ACTION ITEM :: When you find the word "agent" in a line of the entries, please copy the whole line.

MATERIALS PROVIDED ::
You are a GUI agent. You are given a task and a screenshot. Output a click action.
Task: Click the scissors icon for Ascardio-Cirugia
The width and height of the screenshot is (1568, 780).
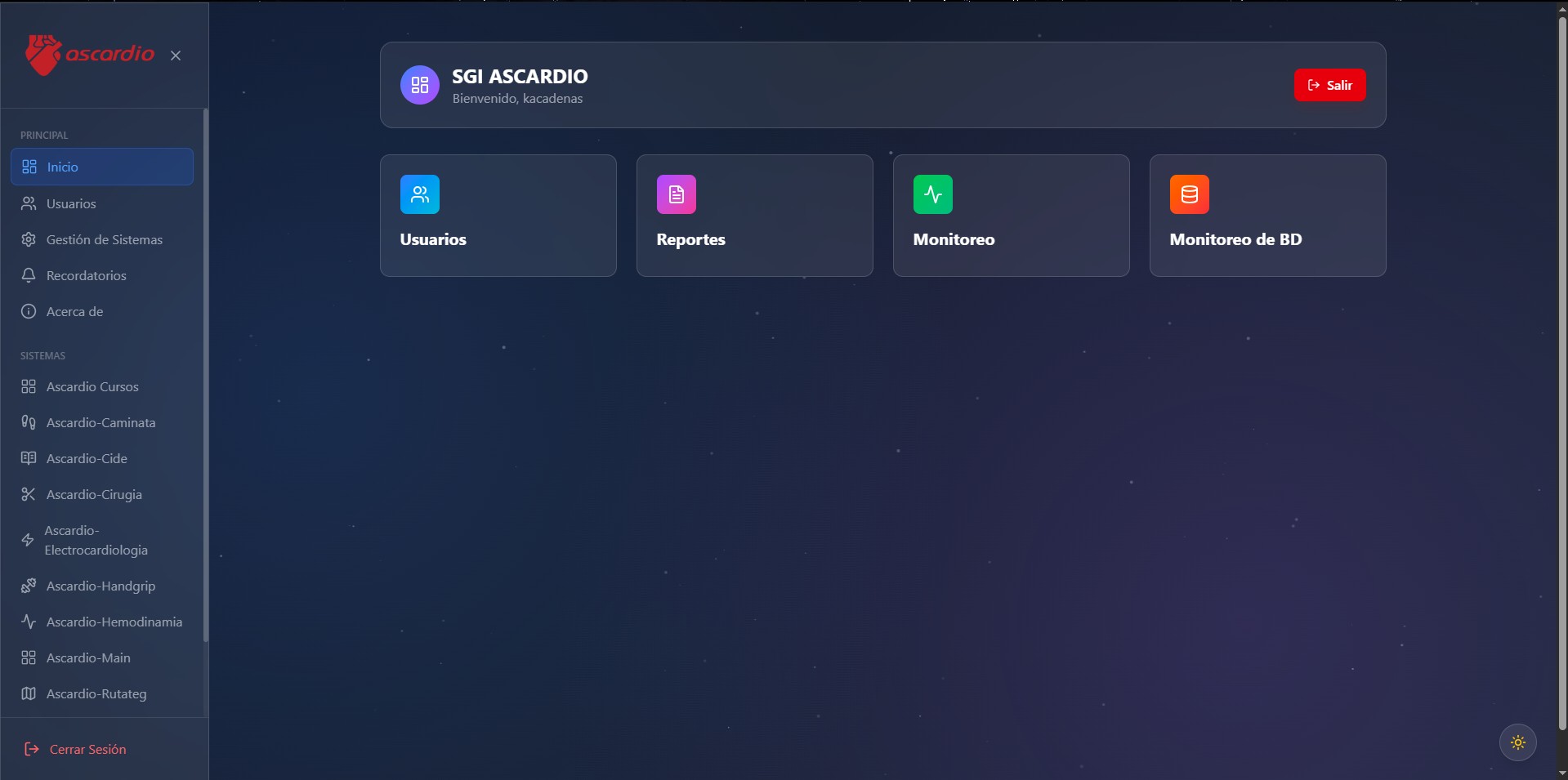29,494
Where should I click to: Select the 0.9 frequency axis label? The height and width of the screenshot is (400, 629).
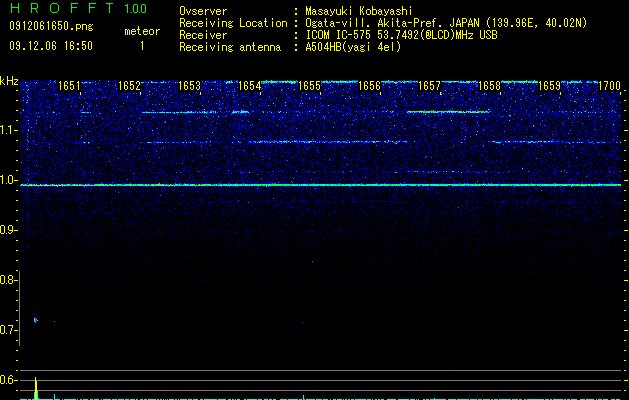coord(8,230)
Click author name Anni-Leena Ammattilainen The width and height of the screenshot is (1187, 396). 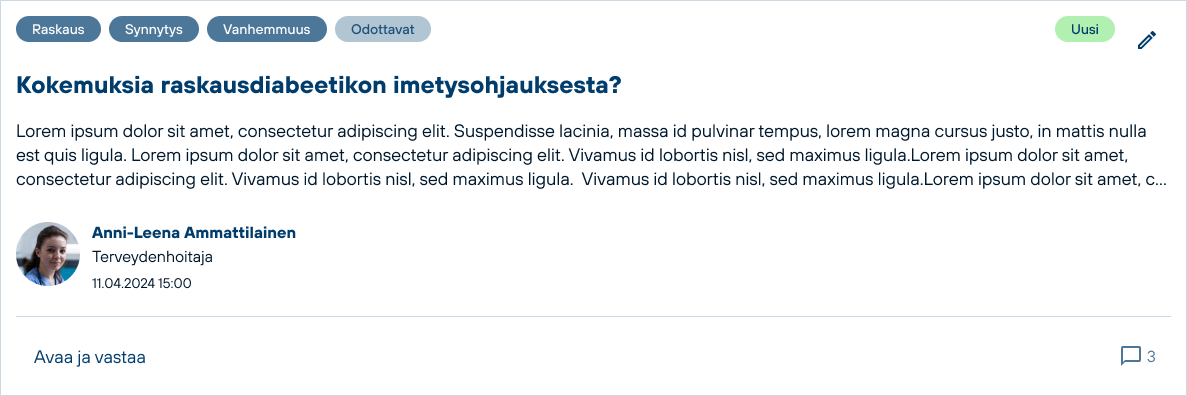pos(194,232)
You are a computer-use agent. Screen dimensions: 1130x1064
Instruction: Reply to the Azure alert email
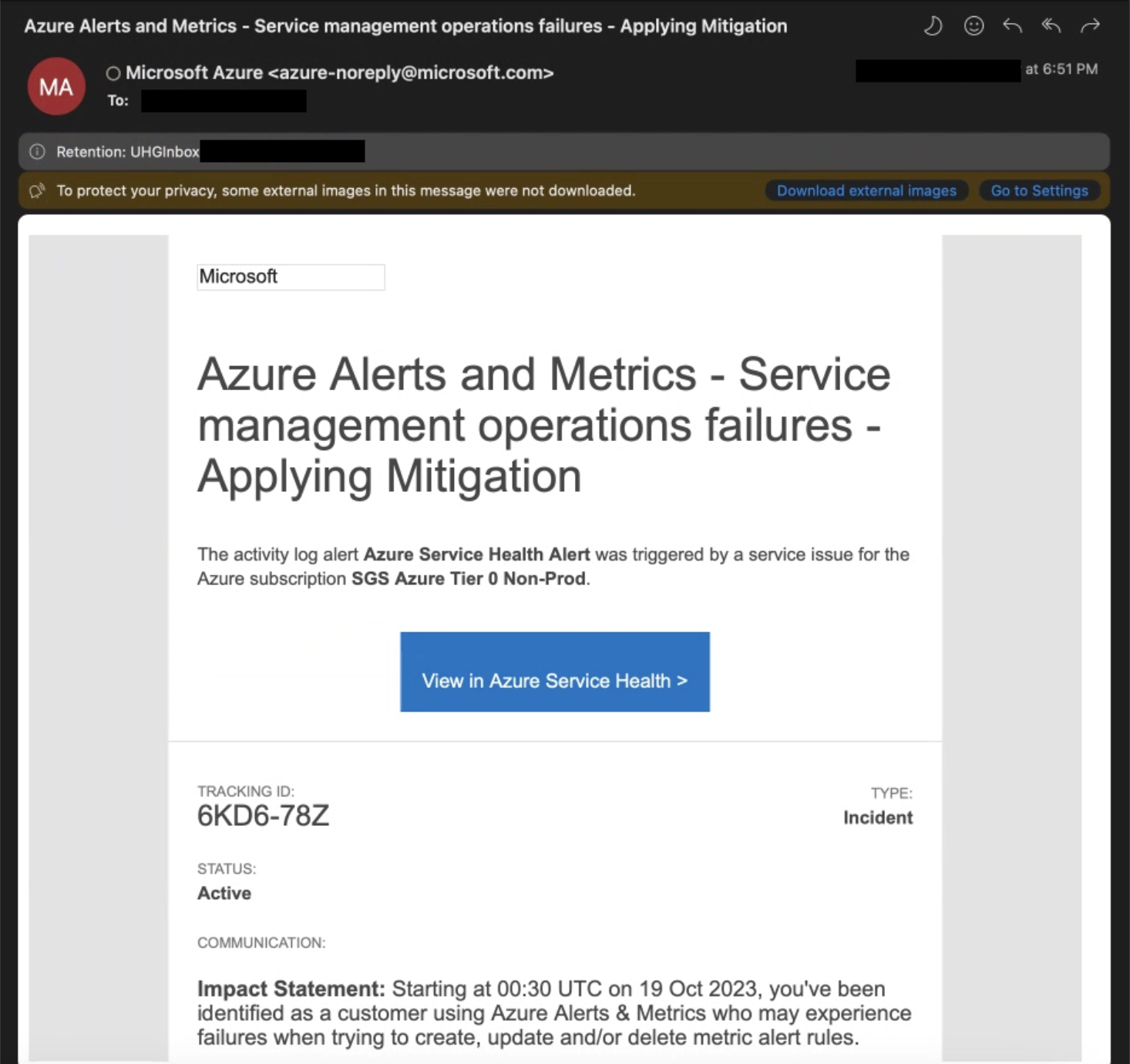[1012, 26]
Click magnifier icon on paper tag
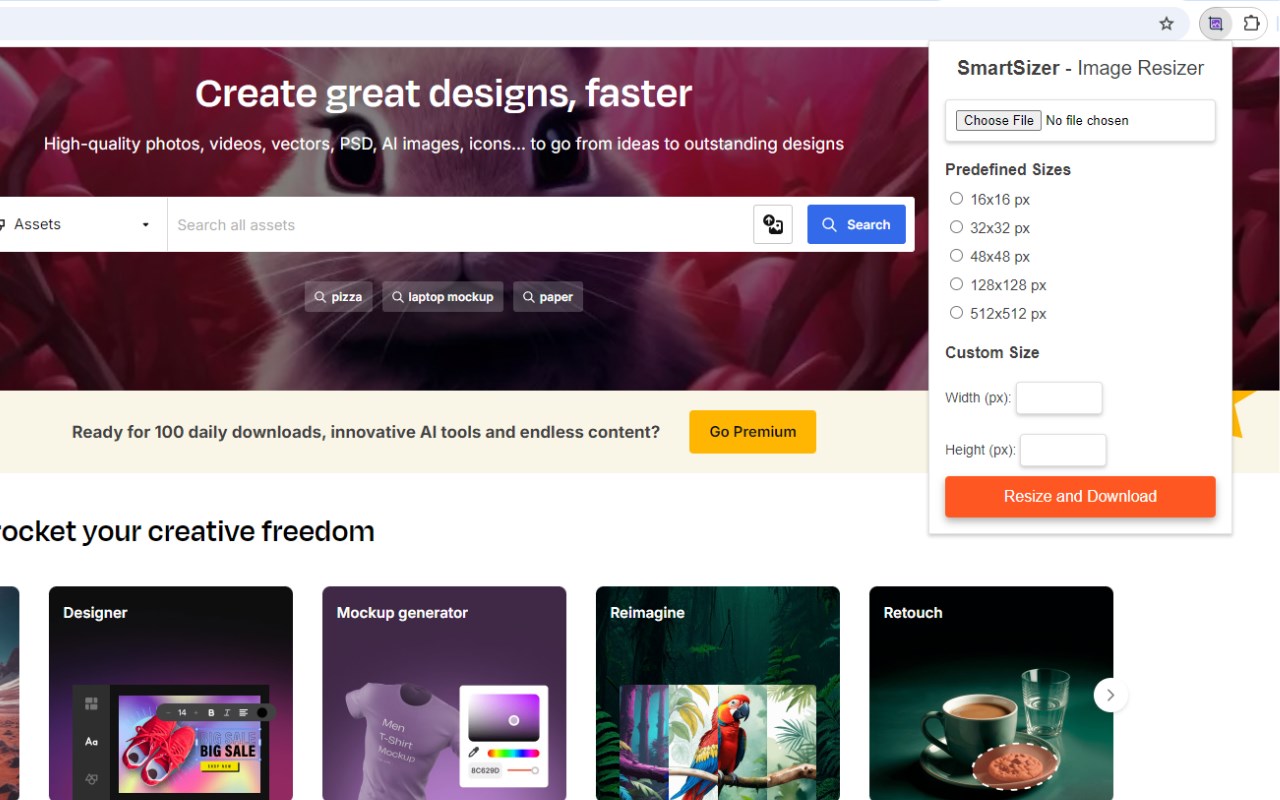Viewport: 1280px width, 800px height. click(x=529, y=297)
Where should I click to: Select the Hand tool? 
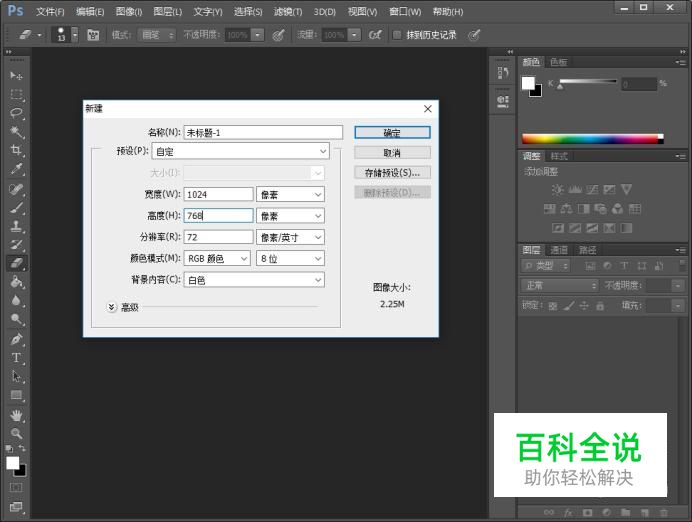(16, 415)
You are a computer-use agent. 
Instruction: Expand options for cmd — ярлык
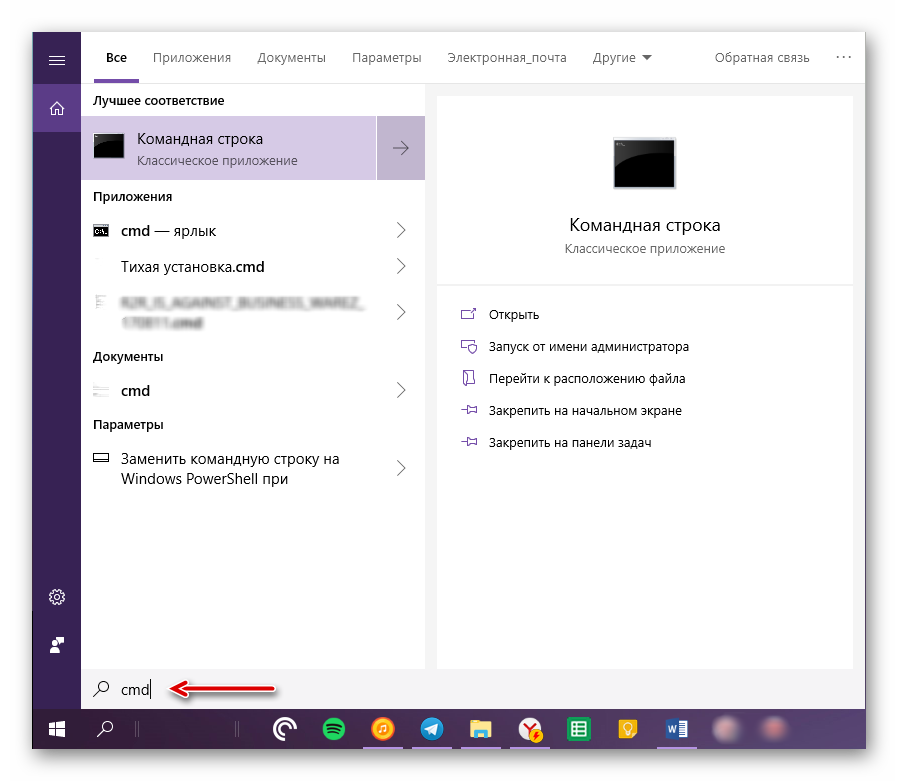click(400, 231)
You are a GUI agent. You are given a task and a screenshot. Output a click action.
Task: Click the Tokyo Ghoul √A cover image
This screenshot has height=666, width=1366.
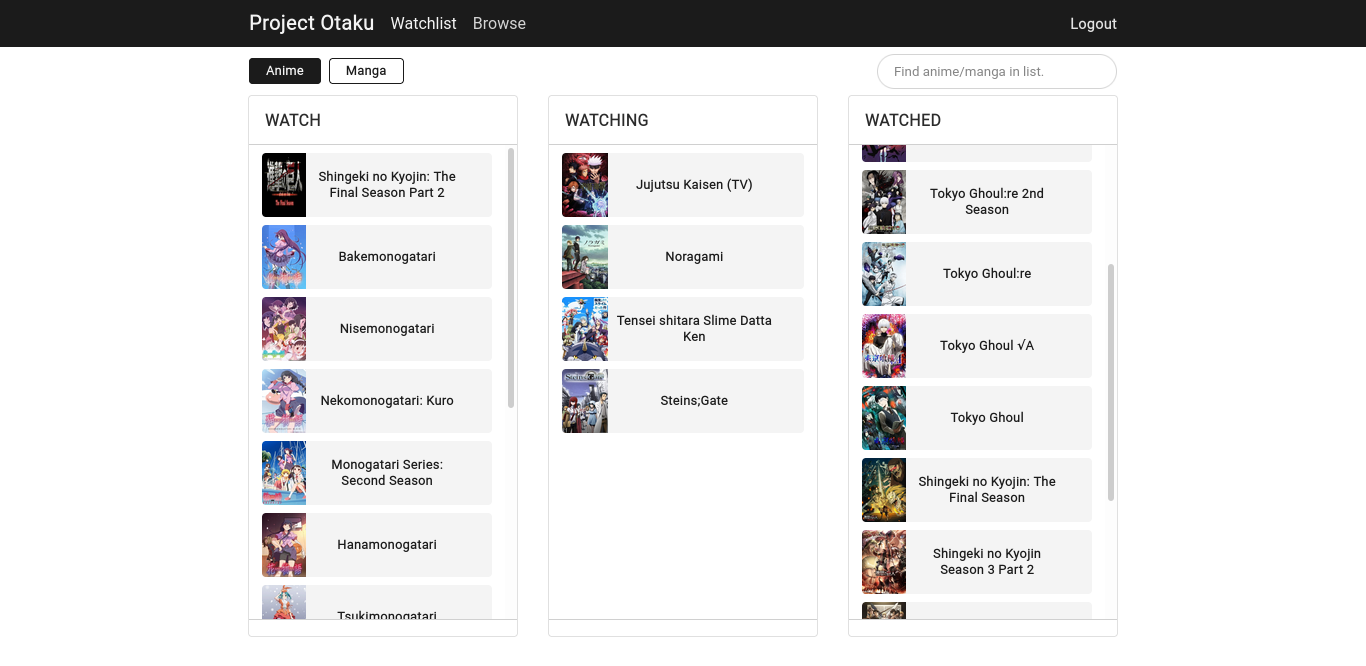coord(884,346)
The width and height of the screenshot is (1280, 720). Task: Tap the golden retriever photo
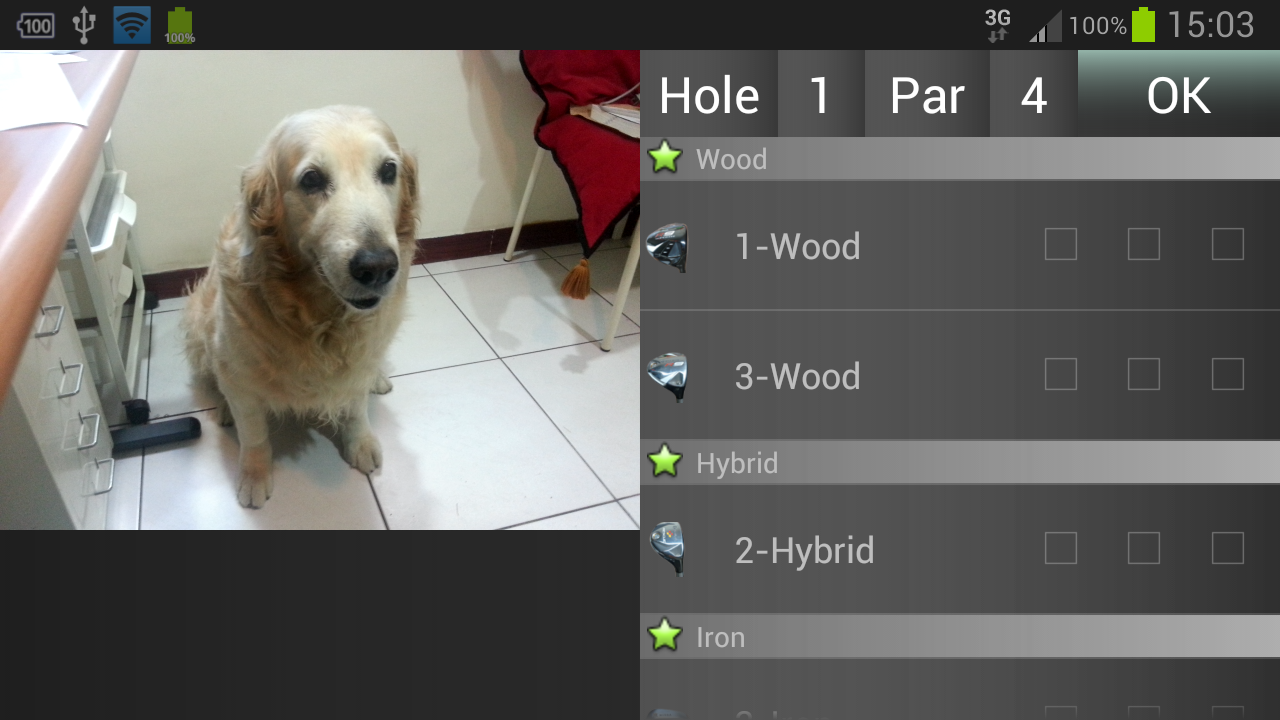tap(320, 290)
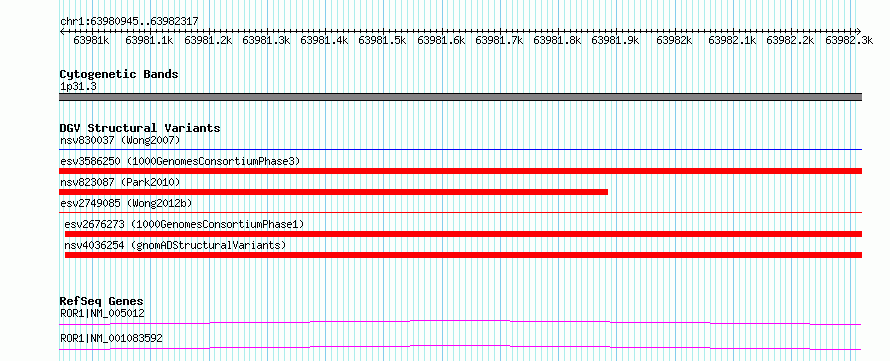
Task: Click the nsv4036254 red variant bar
Action: click(463, 255)
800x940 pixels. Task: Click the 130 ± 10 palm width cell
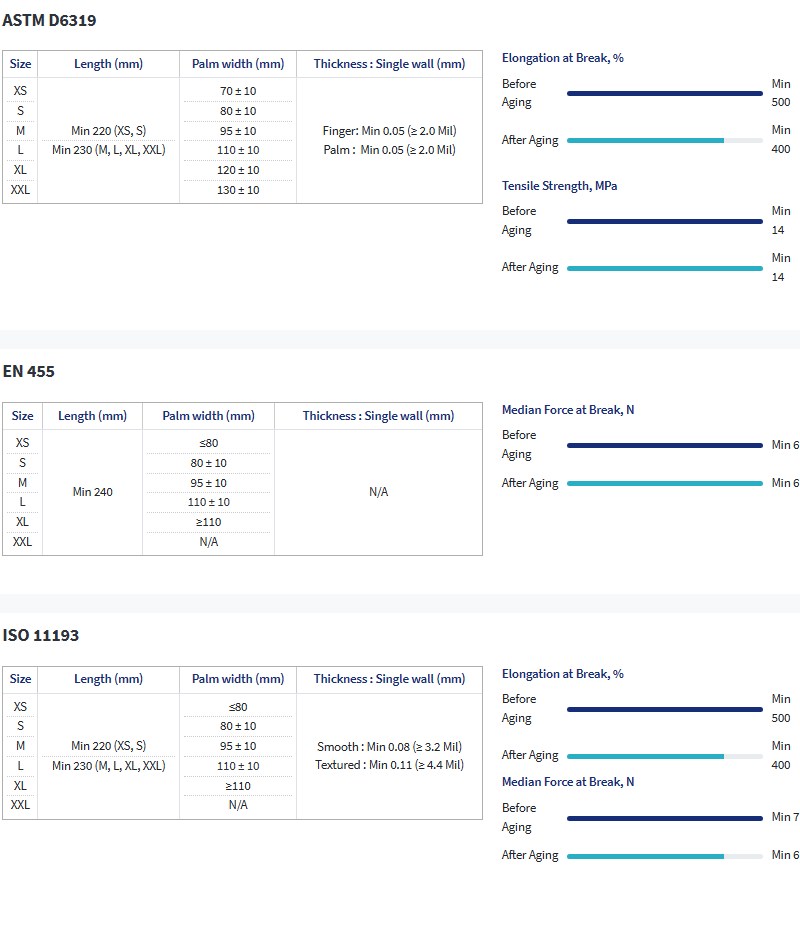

RESPONSE TO THE EXERCISE ::
You are a GUI agent. You are given a task and a screenshot. Output a click action.
You are a computer-use agent. Screen dimensions: 1130x1064
You are a computer-use agent. 
You are a GUI agent. You are given a task and a screenshot. Output a click action.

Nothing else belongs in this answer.